= TASK BRIEF =
Please retype every one of the records below, character for character.

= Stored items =
····················

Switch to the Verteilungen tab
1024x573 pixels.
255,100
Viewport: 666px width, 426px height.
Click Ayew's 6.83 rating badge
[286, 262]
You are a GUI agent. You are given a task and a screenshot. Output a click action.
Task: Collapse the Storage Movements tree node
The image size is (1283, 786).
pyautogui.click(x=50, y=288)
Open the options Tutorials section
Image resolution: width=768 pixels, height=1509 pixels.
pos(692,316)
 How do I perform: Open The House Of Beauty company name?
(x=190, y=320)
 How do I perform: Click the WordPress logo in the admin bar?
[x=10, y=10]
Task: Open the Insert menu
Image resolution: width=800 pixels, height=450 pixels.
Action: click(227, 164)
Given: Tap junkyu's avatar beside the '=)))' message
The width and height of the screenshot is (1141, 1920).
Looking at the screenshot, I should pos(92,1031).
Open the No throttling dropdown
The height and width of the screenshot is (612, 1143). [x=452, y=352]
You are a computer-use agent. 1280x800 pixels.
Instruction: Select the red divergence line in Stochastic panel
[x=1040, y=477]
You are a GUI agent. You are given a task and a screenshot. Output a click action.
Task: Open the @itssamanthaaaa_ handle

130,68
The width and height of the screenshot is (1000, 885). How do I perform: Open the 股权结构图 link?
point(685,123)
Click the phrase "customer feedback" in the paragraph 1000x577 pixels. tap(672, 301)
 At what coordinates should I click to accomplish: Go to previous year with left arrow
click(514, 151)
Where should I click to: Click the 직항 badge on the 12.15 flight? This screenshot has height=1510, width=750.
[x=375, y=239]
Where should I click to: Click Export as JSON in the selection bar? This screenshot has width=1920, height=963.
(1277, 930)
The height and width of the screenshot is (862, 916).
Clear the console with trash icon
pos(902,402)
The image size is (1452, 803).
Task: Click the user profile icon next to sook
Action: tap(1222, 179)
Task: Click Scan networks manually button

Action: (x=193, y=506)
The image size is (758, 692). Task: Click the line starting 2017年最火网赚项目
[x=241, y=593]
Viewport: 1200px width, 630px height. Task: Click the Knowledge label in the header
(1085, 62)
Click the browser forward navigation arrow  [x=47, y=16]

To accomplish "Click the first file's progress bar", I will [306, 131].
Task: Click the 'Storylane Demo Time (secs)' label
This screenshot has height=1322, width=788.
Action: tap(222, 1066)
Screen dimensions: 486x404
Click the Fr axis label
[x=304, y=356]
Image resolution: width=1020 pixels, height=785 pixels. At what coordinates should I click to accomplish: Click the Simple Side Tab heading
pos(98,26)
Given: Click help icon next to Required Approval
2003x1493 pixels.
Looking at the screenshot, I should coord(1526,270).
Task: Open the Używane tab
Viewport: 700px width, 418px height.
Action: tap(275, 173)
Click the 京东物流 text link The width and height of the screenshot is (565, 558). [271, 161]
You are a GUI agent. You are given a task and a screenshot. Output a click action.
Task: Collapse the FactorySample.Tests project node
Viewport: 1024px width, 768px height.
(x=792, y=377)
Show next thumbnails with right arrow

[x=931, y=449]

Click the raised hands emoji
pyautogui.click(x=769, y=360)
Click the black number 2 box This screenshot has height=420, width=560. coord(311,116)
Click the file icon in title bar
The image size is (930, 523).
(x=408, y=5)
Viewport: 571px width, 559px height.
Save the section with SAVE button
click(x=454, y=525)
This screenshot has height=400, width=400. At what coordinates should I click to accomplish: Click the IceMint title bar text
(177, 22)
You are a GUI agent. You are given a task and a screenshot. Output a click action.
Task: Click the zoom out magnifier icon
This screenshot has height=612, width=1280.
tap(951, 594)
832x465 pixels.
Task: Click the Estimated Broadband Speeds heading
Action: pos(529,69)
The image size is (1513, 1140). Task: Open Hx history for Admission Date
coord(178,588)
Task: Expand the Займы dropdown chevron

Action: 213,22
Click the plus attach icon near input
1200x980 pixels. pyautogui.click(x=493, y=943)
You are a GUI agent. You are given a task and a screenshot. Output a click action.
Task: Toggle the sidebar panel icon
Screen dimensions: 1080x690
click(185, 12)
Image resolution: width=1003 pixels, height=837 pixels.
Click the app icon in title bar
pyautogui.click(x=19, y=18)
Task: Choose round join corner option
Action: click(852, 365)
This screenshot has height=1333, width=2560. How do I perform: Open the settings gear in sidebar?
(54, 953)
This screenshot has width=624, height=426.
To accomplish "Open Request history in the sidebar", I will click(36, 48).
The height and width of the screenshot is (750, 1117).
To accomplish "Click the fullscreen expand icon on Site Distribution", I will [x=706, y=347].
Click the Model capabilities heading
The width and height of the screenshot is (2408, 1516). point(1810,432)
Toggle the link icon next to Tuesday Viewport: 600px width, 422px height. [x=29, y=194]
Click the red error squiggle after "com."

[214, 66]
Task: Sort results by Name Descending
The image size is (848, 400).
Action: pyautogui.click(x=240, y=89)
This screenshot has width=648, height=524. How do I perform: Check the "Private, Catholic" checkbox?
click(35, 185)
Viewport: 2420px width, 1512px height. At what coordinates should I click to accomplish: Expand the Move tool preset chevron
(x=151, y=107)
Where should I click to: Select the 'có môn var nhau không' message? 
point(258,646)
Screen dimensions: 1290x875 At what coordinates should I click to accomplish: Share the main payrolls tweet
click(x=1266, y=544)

····················

= SOLUTION FOR THIS EXERCISE =
Switch to the Verteilungen tab
1024x573 pixels.
255,100
Viewport: 666px width, 426px height.
Click Ayew's 6.83 rating badge
[286, 262]
You are a GUI agent. You are given a task and a screenshot. Output a click action.
Task: Collapse the Storage Movements tree node
The image size is (1283, 786).
pyautogui.click(x=50, y=288)
Open the options Tutorials section
Image resolution: width=768 pixels, height=1509 pixels.
pos(692,316)
 How do I perform: Open The House Of Beauty company name?
(x=190, y=320)
 How do I perform: Click the WordPress logo in the admin bar?
[x=10, y=10]
Task: Open the Insert menu
Image resolution: width=800 pixels, height=450 pixels.
Action: click(227, 164)
Given: Tap junkyu's avatar beside the '=)))' message
The width and height of the screenshot is (1141, 1920).
Looking at the screenshot, I should pos(92,1031).
Open the No throttling dropdown
The height and width of the screenshot is (612, 1143). [x=452, y=352]
You are a computer-use agent. 1280x800 pixels.
Instruction: Select the red divergence line in Stochastic panel
[x=1040, y=477]
You are a GUI agent. You are given a task and a screenshot. Output a click action.
Task: Open the @itssamanthaaaa_ handle

130,68
The width and height of the screenshot is (1000, 885). How do I perform: Open the 股权结构图 link?
point(685,123)
Click the phrase "customer feedback" in the paragraph 1000x577 pixels. tap(672, 301)
 At what coordinates should I click to accomplish: Go to previous year with left arrow
click(514, 151)
Where should I click to: Click the 직항 badge on the 12.15 flight? This screenshot has height=1510, width=750.
[x=375, y=239]
Where should I click to: Click Export as JSON in the selection bar? This screenshot has width=1920, height=963.
(1277, 930)
The height and width of the screenshot is (862, 916).
Clear the console with trash icon
pos(902,402)
The image size is (1452, 803).
Task: Click the user profile icon next to sook
Action: tap(1222, 179)
Task: Click Scan networks manually button

Action: (x=193, y=506)
The image size is (758, 692). Task: Click the line starting 2017年最火网赚项目
[x=241, y=593]
Viewport: 1200px width, 630px height. Task: Click the Knowledge label in the header
(1085, 62)
Click the browser forward navigation arrow  [x=47, y=16]

To accomplish "Click the first file's progress bar", I will [306, 131].
Task: Click the 'Storylane Demo Time (secs)' label
This screenshot has height=1322, width=788.
Action: tap(222, 1066)
Screen dimensions: 486x404
Click the Fr axis label
[x=304, y=356]
Image resolution: width=1020 pixels, height=785 pixels. At what coordinates should I click to accomplish: Click the Simple Side Tab heading
pos(98,26)
Given: Click help icon next to Required Approval
2003x1493 pixels.
Looking at the screenshot, I should coord(1526,270).
Task: Open the Używane tab
Viewport: 700px width, 418px height.
Action: tap(275, 173)
Click the 京东物流 text link The width and height of the screenshot is (565, 558). [271, 161]
You are a GUI agent. You are given a task and a screenshot. Output a click action.
Task: Collapse the FactorySample.Tests project node
Viewport: 1024px width, 768px height.
(x=792, y=377)
Show next thumbnails with right arrow

[x=931, y=449]

Click the raised hands emoji
pyautogui.click(x=769, y=360)
Click the black number 2 box This screenshot has height=420, width=560. coord(311,116)
Click the file icon in title bar
The image size is (930, 523).
(x=408, y=5)
Viewport: 571px width, 559px height.
Save the section with SAVE button
click(x=454, y=525)
This screenshot has height=400, width=400. At what coordinates should I click to accomplish: Click the IceMint title bar text
(177, 22)
You are a GUI agent. You are given a task and a screenshot. Output a click action.
Task: Click the zoom out magnifier icon
This screenshot has height=612, width=1280.
tap(951, 594)
832x465 pixels.
Task: Click the Estimated Broadband Speeds heading
Action: pos(529,69)
The image size is (1513, 1140). Task: Open Hx history for Admission Date
coord(178,588)
Task: Expand the Займы dropdown chevron

Action: 213,22
Click the plus attach icon near input
1200x980 pixels. pyautogui.click(x=493, y=943)
You are a GUI agent. You are given a task and a screenshot. Output a click action.
Task: Toggle the sidebar panel icon
Screen dimensions: 1080x690
click(185, 12)
Image resolution: width=1003 pixels, height=837 pixels.
Click the app icon in title bar
pyautogui.click(x=19, y=18)
Task: Choose round join corner option
Action: click(852, 365)
This screenshot has height=1333, width=2560. How do I perform: Open the settings gear in sidebar?
(54, 953)
This screenshot has width=624, height=426.
To accomplish "Open Request history in the sidebar", I will click(36, 48).
The height and width of the screenshot is (750, 1117).
To accomplish "Click the fullscreen expand icon on Site Distribution", I will [x=706, y=347].
Click the Model capabilities heading
The width and height of the screenshot is (2408, 1516). point(1810,432)
Toggle the link icon next to Tuesday Viewport: 600px width, 422px height. [x=29, y=194]
Click the red error squiggle after "com."

[214, 66]
Task: Sort results by Name Descending
The image size is (848, 400).
Action: pyautogui.click(x=240, y=89)
This screenshot has width=648, height=524. How do I perform: Check the "Private, Catholic" checkbox?
click(35, 185)
Viewport: 2420px width, 1512px height. At what coordinates should I click to accomplish: Expand the Move tool preset chevron
(x=151, y=107)
Where should I click to: Select the 'có môn var nhau không' message? 
point(258,646)
Screen dimensions: 1290x875 At what coordinates should I click to accomplish: Share the main payrolls tweet
click(x=1266, y=544)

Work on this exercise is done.